Suteki menekankan bahwa penegakan hukum seharusnya berpegang pada prinsip equality before the law. Menurutnya, penanganan terhadap pelanggaran hukum, baik yang dilakukan masyarakat kecil maupun orang yang memiliki kekuasaan, semestinya mendapatkan perlakuan yang sama.

“Sayangnya, praktik kita lihat ada stratifikasi sosial yang jelas mengenai antara orang miskin dan orang kaya atau kita sebut saja itu adalah ada llower class, middle class sampai di upper class atau kelas yang tertinggi,” jelasnya.

Ia mengutip pandangan Sosiolog Hukum Donald Black yang menyebut fenomena tersebut dengan istilah downward law is greater than upward law. Menurutnya, kondisi itu menggambarkan hukum yang tajam ke bawah tetapi tumpul ke atas.

Delapan Faktor

Suteki menyebut terdapat delapan faktor yang menyebabkan terjadinya pemilahan dalam penegakan hukum hingga memicu tindakan main hakim sendiri atau eigenrichting.

Pertama, kemarahan massa yang bersifat spontan. Menurutnya, pengalaman masyarakat menjadi korban pencurian dapat memicu kemarahan ketika pelaku tertangkap.

“Kedua, disebabkan karena rendahnya kepercayaan terhadap penegakan hukum tadi (distrust).”

Ketiga, proses pembuktian kasus korupsi yang dinilai sulit dan panjang. Ia mencontohkan kasus penemuan emas di brankas kafe milik Febriansyah.

“Kan wong jelas emas dalam brankas, duit dalam brankas terutama emas ngapain harus dicek itu asli tidak? Gak mungkin emas palsu kok emas dimasukkan di brankas berlapis-lapis,” ketusnya.

Keempat, pelaku korupsi dinilai memiliki sumber daya yang besar untuk menghadapi proses hukum.

“Toh, lah duitnya tidak berseri maksudnya,” ujarnya.

Suteki menjelaskan, sumber daya tersebut dapat digunakan untuk menghadapi berbagai proses yang berkaitan dengan penegakan hukum sehingga penyelesaian perkara terkesan berlarut-larut dan seolah-olah mendapatkan perlindungan.

Kelima, ketimpangan sosial dan ekonomi. Suteki mengatakan orang miskin secara sosiologis lebih rentan menjadi sasaran kemarahan massa karena berada pada posisi sosial yang lemah. Sebaliknya, orang kaya, terutama kelompok elite, dinilai memiliki jaringan sosial dan kekuasaan yang dapat menciptakan kesan adanya perlindungan.

Ia mencontohkan persoalan dalam program Makan Bergizi Gratis (MBG), ketika Kepala Badan Gizi Nasional (BGN) turut terseret dalam persoalan tersebut.

Menurutnya, kondisi itu dapat menimbulkan kesan bahwa pihak yang berada di lapisan bawah menjadi pihak yang paling mudah dimintai pertanggungjawaban, sementara terdapat pihak lain yang lebih besar di belakangnya.

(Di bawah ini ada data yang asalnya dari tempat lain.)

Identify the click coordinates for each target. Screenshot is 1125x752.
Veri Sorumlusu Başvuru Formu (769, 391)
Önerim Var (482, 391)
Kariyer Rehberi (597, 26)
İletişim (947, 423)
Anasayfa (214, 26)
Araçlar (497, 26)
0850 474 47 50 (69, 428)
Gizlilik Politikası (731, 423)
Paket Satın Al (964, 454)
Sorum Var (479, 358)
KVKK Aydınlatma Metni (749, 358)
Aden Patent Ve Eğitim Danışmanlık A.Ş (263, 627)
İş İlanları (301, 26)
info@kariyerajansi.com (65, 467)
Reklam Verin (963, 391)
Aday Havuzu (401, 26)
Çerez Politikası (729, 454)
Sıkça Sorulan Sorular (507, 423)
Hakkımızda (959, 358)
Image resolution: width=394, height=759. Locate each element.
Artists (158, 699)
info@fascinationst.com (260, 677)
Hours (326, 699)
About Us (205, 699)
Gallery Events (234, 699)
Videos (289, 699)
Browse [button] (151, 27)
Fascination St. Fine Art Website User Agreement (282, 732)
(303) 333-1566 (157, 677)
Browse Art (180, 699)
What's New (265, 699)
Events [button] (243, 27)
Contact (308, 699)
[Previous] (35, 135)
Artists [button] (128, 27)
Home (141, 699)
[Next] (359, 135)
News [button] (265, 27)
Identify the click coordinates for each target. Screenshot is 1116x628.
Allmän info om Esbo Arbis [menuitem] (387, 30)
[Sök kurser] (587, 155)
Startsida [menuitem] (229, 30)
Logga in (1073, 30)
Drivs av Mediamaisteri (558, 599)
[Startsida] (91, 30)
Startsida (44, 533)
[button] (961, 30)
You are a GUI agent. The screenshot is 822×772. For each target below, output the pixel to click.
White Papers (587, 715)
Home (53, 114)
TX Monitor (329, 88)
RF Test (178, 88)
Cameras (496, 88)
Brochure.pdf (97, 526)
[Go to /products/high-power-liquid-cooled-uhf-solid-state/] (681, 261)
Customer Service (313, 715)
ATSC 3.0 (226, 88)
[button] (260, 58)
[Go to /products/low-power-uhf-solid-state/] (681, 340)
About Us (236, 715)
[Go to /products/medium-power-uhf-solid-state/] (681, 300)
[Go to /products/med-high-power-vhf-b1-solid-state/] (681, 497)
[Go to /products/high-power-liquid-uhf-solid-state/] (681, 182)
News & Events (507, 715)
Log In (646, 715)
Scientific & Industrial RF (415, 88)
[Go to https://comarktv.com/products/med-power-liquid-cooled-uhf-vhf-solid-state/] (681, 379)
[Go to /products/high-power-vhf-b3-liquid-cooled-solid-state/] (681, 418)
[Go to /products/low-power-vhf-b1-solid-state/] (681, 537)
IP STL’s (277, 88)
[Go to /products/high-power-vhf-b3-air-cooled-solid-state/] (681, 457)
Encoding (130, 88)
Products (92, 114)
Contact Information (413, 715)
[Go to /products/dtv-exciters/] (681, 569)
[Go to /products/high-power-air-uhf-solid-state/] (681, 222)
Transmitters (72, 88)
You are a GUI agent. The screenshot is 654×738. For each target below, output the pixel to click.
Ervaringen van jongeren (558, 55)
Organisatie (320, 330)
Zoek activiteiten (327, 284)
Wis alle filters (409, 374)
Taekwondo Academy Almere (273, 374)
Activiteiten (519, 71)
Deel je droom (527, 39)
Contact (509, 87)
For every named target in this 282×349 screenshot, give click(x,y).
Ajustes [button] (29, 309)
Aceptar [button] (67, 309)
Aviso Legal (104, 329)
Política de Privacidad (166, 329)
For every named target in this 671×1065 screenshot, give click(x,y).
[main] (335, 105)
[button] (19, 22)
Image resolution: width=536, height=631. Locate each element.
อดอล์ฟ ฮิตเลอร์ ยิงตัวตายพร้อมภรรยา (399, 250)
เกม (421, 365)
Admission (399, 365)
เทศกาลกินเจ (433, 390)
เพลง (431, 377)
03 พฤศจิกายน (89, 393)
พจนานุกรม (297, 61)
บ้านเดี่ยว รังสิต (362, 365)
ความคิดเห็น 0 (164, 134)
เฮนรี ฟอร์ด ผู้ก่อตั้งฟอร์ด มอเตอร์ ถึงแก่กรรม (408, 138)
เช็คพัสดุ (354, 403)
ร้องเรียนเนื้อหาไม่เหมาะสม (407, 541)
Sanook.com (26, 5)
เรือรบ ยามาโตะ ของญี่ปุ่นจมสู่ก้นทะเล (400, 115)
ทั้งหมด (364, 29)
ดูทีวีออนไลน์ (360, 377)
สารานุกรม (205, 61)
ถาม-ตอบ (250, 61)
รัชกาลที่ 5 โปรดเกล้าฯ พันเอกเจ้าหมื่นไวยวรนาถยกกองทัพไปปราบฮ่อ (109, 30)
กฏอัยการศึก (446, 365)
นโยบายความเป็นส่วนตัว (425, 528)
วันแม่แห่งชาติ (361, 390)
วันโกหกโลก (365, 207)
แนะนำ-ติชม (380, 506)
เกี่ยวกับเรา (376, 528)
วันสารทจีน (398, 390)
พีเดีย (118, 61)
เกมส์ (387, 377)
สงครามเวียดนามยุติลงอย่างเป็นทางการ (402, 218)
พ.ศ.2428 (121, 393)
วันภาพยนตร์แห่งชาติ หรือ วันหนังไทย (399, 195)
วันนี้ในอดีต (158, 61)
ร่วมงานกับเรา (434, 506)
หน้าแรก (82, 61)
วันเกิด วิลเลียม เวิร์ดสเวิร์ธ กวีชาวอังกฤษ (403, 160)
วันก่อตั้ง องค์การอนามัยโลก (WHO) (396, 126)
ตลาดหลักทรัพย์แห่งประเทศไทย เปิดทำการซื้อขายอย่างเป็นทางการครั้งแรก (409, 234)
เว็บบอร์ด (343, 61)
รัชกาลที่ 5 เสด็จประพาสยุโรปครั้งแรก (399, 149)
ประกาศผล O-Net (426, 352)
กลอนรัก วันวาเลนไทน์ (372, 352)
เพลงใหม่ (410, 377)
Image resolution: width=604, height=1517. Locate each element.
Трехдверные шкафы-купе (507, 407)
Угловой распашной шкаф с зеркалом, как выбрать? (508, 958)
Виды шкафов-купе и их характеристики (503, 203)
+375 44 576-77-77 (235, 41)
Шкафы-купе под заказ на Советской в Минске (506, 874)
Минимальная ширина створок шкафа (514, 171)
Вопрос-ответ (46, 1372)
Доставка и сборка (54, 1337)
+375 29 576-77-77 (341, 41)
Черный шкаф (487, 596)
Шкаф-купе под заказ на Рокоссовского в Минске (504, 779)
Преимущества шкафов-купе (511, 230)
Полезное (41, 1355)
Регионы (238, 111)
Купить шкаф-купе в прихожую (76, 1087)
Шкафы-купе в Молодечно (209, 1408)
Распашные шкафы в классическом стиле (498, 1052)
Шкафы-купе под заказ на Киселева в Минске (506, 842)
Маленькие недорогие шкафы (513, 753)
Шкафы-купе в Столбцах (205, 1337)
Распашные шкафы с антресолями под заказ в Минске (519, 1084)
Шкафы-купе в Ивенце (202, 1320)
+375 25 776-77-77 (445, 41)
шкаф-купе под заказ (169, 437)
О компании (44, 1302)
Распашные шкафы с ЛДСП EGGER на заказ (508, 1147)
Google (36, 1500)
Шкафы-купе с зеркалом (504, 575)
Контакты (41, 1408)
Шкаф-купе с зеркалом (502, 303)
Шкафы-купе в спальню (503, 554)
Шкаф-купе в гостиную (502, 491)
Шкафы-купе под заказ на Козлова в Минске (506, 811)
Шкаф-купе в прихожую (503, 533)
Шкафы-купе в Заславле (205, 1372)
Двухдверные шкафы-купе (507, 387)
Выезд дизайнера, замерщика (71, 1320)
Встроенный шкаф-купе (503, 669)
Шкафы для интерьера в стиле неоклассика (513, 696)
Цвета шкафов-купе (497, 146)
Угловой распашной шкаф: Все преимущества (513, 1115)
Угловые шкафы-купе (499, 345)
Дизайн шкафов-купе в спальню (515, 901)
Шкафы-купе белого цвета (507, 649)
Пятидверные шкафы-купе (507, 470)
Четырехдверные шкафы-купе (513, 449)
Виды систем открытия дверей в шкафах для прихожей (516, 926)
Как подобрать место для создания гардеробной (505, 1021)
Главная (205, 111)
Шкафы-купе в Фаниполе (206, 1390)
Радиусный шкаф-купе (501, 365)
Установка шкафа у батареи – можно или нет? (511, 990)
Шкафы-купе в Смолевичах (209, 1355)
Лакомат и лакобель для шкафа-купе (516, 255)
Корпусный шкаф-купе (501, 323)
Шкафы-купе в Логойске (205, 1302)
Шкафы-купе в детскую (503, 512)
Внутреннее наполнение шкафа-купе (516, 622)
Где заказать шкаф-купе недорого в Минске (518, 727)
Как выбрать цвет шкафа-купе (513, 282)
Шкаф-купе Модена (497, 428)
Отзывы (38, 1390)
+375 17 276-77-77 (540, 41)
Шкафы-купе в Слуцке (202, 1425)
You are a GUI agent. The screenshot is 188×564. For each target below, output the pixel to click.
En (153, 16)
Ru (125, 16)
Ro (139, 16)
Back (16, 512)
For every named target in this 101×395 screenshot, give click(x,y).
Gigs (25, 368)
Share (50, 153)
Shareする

Keenam, adanya perbedaan dampak yang dirasakan secara langsung oleh masyarakat. Menurut Suteki, pencurian ayam atau barang di lingkungan kampung dapat dirasakan langsung oleh korban dan warga sekitar. Sementara itu, dampak korupsi dianggap tidak selalu dirasakan secara langsung oleh masyarakat.

“Loh yang langsung ini yang kemudian wis dipateni, bunuh, bakar-bakar yaitu tadi yang artinya kesulut itu,” bebernya.

Ketujuh, kebiasaan main hakim sendiri yang sulit dihilangkan. Suteki mengatakan tindakan tersebut sebenarnya lebih tepat disebut sebagai kebiasaan daripada budaya.

Masyarakat, ungkapnya, memilih menyelesaikan perkara dengan cara yang dianggap cepat dan dapat memberikan efek jera. Namun, cara tersebut tidak menyelesaikan persoalan karena tindakan serupa tetap berulang.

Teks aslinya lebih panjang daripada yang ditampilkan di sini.